Nonetheless, from the beginning of the Qatar crisis, the war in Iraq and Syria is limited to — the fight against Daesh (Mossul and Rakka) and the fight against Turkey (Baachiqa and Al-Bab).
What is obvious for everyone in the region is that since the accession to power in Beijing by President Xi Jinping, bearer of the project for the two Silk Roads, Washington has been pushing for the creation of a «Sunnistan» straddling Iraq and Syria.
In order to acheive this goal, it has financed, armed and supervised Daesh in order to cut the communication route between Beirut-Damascus-Baghdad-Teheran and Beijing.
For four months, the Trump administration has been studying and negotiating the ways in which they might modify these policies and conclude a partnership with Pekin instead of continuing the current confrontation.
While on the ground we see a series of contradictory events – since the beginning of the Qatar crisis, the Iraqi and Syrian armies have suddenly advanced.
They have liberated the frontier territories previously held by Daesh and are now on the verge of establishing their junction (in other words, reconnecting the Silk Road).
The two armies are now separated only by two hundred metres of land controlled illegally by the US army.
As for the combats in Southern Syria, they have miraculously come to a halt.
A cease-fire has been unilaterally proclaimed by Damascus in Daraa.
In reality, Moscow and Washington have given the assurance to Tel-Aviv that Syria will only allow the deployment of Russian troops, and not the Iranians or the Lebanese Hezbollah.

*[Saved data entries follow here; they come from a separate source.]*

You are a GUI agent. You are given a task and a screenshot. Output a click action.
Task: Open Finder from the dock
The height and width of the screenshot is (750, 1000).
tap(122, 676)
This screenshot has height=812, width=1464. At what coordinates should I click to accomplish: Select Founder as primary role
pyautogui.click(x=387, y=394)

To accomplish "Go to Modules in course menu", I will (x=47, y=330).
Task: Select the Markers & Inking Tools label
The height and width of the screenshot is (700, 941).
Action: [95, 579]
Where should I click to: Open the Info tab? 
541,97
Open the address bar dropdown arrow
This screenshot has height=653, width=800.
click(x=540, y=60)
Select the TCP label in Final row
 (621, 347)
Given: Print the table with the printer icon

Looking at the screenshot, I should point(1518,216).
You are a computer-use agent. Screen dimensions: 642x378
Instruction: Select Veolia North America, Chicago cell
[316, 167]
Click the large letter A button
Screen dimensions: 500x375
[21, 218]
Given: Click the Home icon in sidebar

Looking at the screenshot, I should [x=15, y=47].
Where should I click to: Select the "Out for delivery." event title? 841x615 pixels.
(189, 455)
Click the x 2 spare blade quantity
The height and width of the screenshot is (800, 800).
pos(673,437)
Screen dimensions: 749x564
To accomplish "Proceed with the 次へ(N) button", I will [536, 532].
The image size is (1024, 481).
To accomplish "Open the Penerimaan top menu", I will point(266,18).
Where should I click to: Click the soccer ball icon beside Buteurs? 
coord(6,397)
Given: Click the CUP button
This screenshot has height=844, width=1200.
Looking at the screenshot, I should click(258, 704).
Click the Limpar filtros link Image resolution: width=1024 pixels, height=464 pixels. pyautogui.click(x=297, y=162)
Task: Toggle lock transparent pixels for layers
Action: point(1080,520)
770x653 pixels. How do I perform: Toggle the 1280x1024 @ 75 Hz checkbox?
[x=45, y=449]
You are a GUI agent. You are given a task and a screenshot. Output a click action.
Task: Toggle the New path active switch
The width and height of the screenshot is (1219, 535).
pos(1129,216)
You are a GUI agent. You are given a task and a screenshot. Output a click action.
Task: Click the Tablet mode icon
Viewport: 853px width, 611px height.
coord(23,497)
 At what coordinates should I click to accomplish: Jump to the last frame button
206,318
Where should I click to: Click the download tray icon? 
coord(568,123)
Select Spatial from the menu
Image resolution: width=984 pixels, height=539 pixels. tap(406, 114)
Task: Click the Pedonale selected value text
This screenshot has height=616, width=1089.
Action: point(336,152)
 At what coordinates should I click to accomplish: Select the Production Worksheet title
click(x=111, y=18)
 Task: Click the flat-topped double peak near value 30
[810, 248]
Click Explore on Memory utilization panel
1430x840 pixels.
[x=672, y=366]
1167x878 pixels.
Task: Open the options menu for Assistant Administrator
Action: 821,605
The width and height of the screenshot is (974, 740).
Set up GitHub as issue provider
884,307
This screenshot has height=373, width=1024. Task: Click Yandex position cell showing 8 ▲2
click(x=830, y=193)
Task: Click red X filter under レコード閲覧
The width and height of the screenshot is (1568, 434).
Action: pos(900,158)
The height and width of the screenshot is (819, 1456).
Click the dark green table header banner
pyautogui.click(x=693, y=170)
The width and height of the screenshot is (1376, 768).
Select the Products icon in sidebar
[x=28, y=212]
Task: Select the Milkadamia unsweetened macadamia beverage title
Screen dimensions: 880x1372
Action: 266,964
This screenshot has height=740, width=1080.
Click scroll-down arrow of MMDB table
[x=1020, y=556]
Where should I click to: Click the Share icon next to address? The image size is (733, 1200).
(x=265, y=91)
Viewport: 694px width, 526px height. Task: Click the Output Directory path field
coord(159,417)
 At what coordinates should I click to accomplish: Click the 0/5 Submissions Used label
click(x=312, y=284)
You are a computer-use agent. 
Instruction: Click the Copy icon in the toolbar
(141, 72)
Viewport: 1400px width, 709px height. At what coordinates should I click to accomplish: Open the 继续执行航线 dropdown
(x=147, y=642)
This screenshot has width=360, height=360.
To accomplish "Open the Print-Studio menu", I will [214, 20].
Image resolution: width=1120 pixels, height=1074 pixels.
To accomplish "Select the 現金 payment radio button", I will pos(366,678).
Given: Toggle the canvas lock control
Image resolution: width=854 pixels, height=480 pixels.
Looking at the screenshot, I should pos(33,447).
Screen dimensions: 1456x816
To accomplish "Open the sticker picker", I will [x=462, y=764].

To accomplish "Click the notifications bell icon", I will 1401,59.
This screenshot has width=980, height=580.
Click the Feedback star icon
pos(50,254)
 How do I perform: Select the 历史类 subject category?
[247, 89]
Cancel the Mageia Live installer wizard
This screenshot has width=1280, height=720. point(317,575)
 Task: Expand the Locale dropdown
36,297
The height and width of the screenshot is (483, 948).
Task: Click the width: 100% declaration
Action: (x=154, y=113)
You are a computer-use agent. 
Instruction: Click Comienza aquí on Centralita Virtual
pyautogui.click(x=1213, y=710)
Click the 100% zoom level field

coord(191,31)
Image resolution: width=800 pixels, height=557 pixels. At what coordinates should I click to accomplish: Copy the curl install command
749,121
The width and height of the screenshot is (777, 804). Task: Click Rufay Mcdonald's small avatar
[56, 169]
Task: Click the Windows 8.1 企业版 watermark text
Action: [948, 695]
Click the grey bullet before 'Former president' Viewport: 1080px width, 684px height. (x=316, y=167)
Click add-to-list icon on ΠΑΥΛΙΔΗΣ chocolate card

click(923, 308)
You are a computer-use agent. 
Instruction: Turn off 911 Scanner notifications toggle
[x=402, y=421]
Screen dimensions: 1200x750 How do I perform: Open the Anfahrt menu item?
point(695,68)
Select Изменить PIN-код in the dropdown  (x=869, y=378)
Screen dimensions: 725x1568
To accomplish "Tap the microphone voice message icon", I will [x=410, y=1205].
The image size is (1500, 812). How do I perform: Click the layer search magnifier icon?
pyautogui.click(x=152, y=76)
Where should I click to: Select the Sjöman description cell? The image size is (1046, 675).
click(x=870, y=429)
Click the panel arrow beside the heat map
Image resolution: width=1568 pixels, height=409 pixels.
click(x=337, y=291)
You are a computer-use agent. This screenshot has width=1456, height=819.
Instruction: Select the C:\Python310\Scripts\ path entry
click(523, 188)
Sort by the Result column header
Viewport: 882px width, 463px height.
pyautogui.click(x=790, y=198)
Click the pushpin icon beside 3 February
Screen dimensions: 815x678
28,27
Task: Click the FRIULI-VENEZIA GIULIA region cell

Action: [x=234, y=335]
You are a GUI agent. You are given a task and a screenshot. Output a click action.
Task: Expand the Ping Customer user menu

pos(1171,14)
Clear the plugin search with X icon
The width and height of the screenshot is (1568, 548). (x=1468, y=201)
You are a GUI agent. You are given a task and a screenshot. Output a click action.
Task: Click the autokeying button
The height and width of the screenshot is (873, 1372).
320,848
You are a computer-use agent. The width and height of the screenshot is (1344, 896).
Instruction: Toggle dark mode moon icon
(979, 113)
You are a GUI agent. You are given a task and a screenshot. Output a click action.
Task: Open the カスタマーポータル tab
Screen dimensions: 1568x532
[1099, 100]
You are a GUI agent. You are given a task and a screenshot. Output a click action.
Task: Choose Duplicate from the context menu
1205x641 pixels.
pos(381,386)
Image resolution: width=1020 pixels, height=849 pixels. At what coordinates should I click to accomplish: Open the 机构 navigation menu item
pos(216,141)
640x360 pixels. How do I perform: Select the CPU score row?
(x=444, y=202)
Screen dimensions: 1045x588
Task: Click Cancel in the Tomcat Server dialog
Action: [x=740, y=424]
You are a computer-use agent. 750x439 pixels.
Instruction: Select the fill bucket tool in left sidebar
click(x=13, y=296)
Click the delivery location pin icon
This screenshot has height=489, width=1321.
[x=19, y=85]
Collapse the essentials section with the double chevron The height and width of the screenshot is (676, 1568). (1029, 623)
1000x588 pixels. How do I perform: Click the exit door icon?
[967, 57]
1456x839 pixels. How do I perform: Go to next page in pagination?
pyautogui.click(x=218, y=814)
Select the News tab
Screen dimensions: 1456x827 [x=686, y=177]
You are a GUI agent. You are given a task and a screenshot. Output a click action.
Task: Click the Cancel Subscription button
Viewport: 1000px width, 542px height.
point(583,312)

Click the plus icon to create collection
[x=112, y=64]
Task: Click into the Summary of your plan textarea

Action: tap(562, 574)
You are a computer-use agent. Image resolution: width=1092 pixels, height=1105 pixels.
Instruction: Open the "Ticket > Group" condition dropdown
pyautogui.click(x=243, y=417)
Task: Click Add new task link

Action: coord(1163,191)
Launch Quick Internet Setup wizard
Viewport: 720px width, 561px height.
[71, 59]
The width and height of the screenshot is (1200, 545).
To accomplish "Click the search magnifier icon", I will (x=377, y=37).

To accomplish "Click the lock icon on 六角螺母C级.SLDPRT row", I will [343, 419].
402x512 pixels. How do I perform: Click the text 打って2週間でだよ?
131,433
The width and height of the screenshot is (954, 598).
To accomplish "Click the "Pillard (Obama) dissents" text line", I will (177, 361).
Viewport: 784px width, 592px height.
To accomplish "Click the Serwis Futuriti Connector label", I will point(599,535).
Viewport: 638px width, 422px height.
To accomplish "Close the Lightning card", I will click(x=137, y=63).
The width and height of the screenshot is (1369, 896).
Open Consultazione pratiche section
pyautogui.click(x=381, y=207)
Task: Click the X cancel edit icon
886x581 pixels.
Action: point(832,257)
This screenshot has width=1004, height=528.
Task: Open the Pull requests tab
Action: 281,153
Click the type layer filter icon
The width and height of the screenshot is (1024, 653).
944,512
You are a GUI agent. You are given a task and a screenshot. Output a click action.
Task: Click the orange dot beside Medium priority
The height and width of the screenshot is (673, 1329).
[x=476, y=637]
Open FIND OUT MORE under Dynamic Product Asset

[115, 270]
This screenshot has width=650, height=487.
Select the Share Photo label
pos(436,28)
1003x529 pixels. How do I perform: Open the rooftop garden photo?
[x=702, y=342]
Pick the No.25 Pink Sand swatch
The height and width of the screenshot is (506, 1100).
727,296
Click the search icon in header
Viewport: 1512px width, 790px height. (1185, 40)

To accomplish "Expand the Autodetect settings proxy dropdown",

To make a long story short, if the Pentagon follows the orders from the White House, most of the conflict should end.
There would only remain the Turkish occupation of Iraq and Syria, on the model of the Turkish occupation of Cyprus, which the European Union finally accepted.
The United States and Saudi Arabia, who were the enemies of Iraq and Syria, will once again become their allies.
3— The Yemeni conflict
The Yemenis could be the ones who pay for this current evolution.
While it is apparent that Saudi Arabia entered the war in order to set up a government favourable to the joint exploitation of the oil fields of the «Empty Quarter», and for the personal glory of Prince Mohamed Ben Salman, it seems that the help given by Iran to the Houthis and to ex-President Saleh diverts the gaze of the Arab countries and the «international community» from the crimes for which they are responsible.
It’s a time for taking sides, and almost everyone has opted for Saudi Arabia and against Qatar and its Turkish and Iranian allies.
What was positive in Palestine, Iraq and Syria proves to be negative in Yemen.
Since 5 June and the rupture of diplomatic relations between Riyadh and Doha, the chancelleries are all preparing for a possible war, even if Germany is the only country to have spoken of this publicly.
This situation is all the more surprising because Qatar — and not Saudi Arabia – is the observer for NATO.
Resignations come one after the other in Doha, from the US ambassador Dana Shell Smith to the selector of the national football team Jorge Fossati.
Not only have the states aligned with Riyadh broken off their commercial relationships with the emirate, but numerous companies without any particular links with the Gulf have done the same in the face of the risk of war.
This is, for example, the case of COSCO, the largest Chinese maritime company.
In any case, and despite justified historical claims, it would seem impossible for Saudi Arabia to annex Qatar when it was opposed to the annexation of Kuwait by Iraq for the same reasons.
One rule has been imposed on the world since British decolonization – no-one has the right to touch boundaries laid by London.
The unique aim of this rule is to maintain the insoluble problems for the new independent states.
In this way, London maintains de facto the perpetual dependency of these states on British rule.
Indeed, the pending arrival of 43,000 Pakistani and Turkish soldiers to defend Qatar should reinforce its position.